Flaherty has always been well used to scrapping for inches everywhere to get him to where his talent and ambition has taken him, especially when he’s had to continually battle with Connor Gleeson for the Galway number 1 jersey for last few years. And now there is someone else in that equation too – Flaherty’s clubmate.

Donegal force Mayo into questions about their kicking game 

Forty-five minutes into Sunday's Donegal-Mayo game in Letterkenny, just after Mayo had won a long Donegal kickout, the ball was immediately kicked long into Ryan O’Donoghue, who was the closest outfield player to the goal. He was still outside the D, but Donegal’s four defenders inside the ’45 were scrambling back to cut off O’Donoghue.

Two of them had reached O’Donoghue as he approached the 13-metre line but he still got off the shot, which Gavin Mulreany saved. To make it worse for Mayo, Conor O’Donnell scored Donegal’s goal off the turnover.

After kicking the ball so often in their opening two games – and to such productive effect – Mayo only kicked the ball into their forwards on two occasions in the second half. The conditions were tricky, the pitch was slow but Mayo had to run the ball when Donegal were able to get so many bodies behind the ball in a low block. The space and kicking opportunities just weren’t there and Mayo were gobbled up in Donegal’s web.

When the space was there in the first half against the breeze, Mayo’s kicking game wasn’t good enough, but neither was their movement.

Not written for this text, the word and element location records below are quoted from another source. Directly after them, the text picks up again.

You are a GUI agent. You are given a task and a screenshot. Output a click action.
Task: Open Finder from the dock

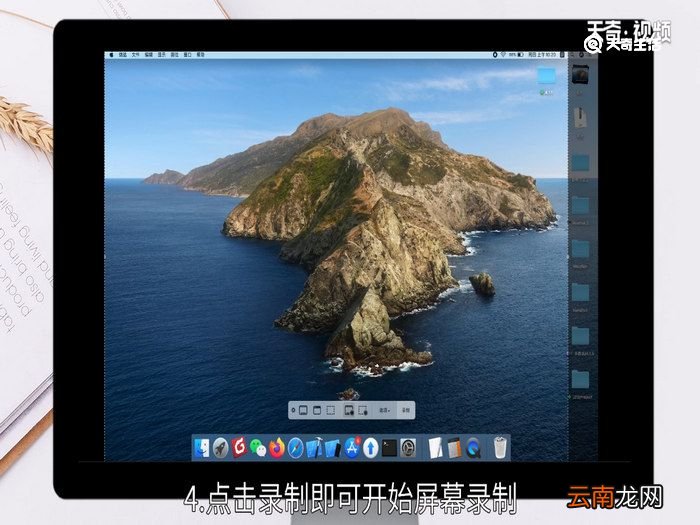[202, 448]
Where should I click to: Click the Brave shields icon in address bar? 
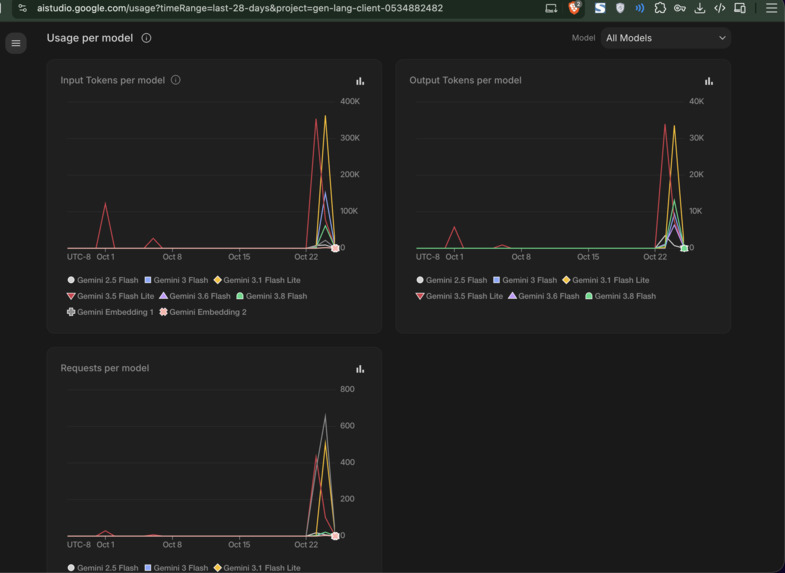pos(574,8)
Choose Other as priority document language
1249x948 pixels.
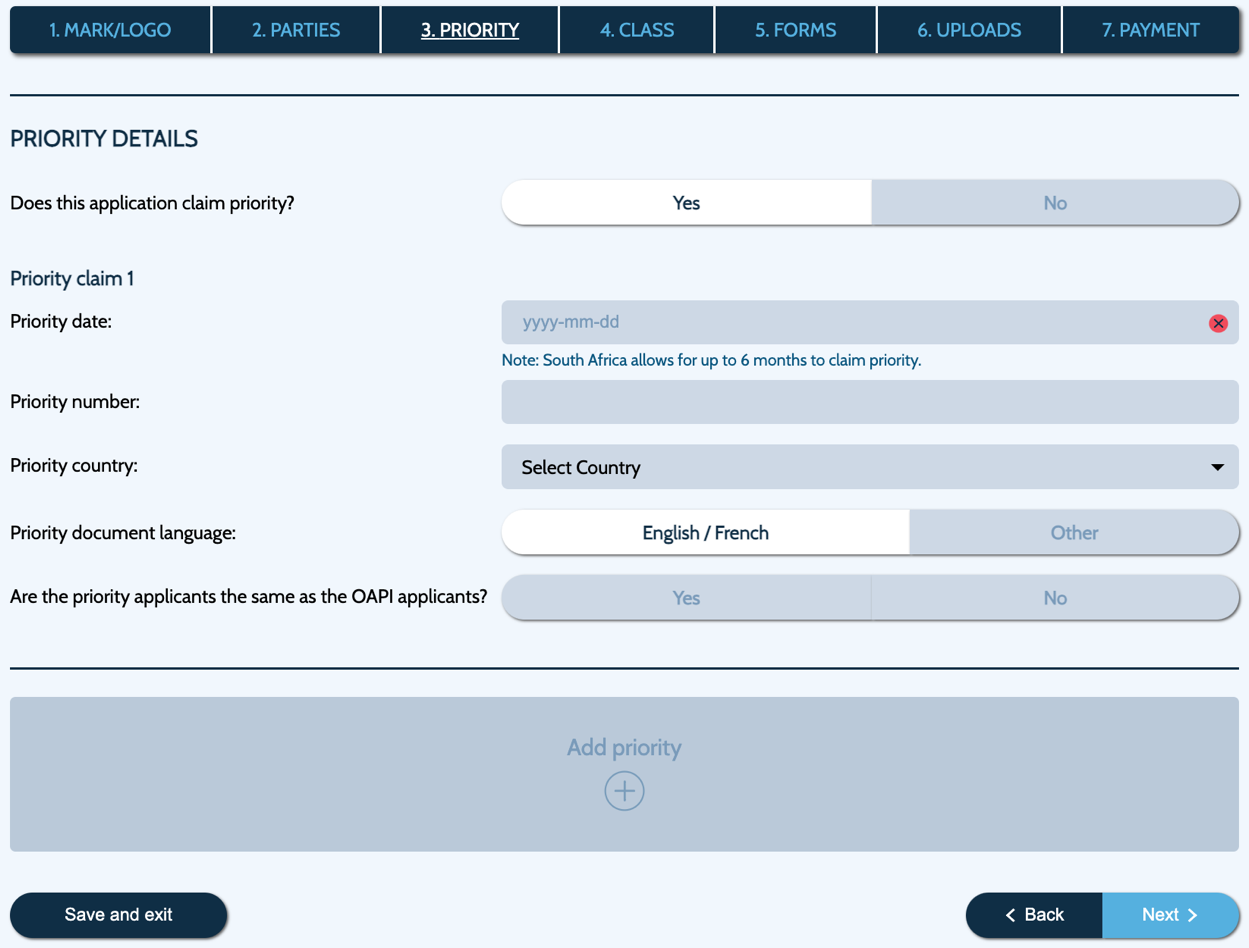(x=1073, y=533)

They only won five of 12 kicked balls into their forwards and translated that possession into just one point. To make it worse – again – Donegal scored 0-4 off that possession that Mayo lost.

In summary, Mayo only scored 0-2 off long to mid-range kicks into their attack. The weather, pitch and Donegal’s style has to be taken into consideration. It will be a different game come the championship, but this was still a reality check for Mayo’s kicking game against a seasoned and experienced team.

Dublin finally find something 

A goal into Hill 16 for the Dubs is always a special moment but Joe Quigley’s top-corner screamer on Saturday night raised the decibel levels through the roof for obvious reasons – because Dublin were never more desperate for a goal. And for two league points.

Quigley’s goal was sourced from Dublin turning Monaghan over in possession in the middle of the pitch. The intensity, timing and execution of Dublin’s tackling was decisive in the fourth quarter when they hunted Monaghan down and heavily punished them on the scoreboard through that possession, sourcing 1-5 off turnovers in the last 20 minutes.

Dublin outscored Monaghan by 1-5 to 0-1 in the last ten minutes to register a first league win, but they won’t be getting carried away after this result. Dublin are still in the relegation zone. They only beat the team below them. Monaghan’s conversion rate was just 41 per cent. The Ulster side missed six goal chances. Dublin’s conversion rate wasn’t a whole lot better at 47 per cent. They missed nine of their first 12 shots. The Dubs dropped nine shots short over the 70 minutes, but their accuracy was on the money when they needed it to be.

Nobody reflected the wild oscillation of their shooting more than Con O’Callaghan, who – as you’d expect – was the key figure when Dublin really wanted him to step up. After missing his first four shots from play, O’Callaghan nailed three of his last four attempts, two of which were outstanding 2 pointers.

The weather conditions and tricky breeze mitigated against accuracy but the overall standard and execution levels were way off where they needed to be – for both sides. There were 45 turnovers in total, a lot of which were unforced errors or mistakes. Dublin turned over the ball 17 times in the first 40 minutes, but they finally found a groove in the last quarter.

For now, they’ll take whatever positives are going – especially when they’ve been desperately searching for something to really get them going again.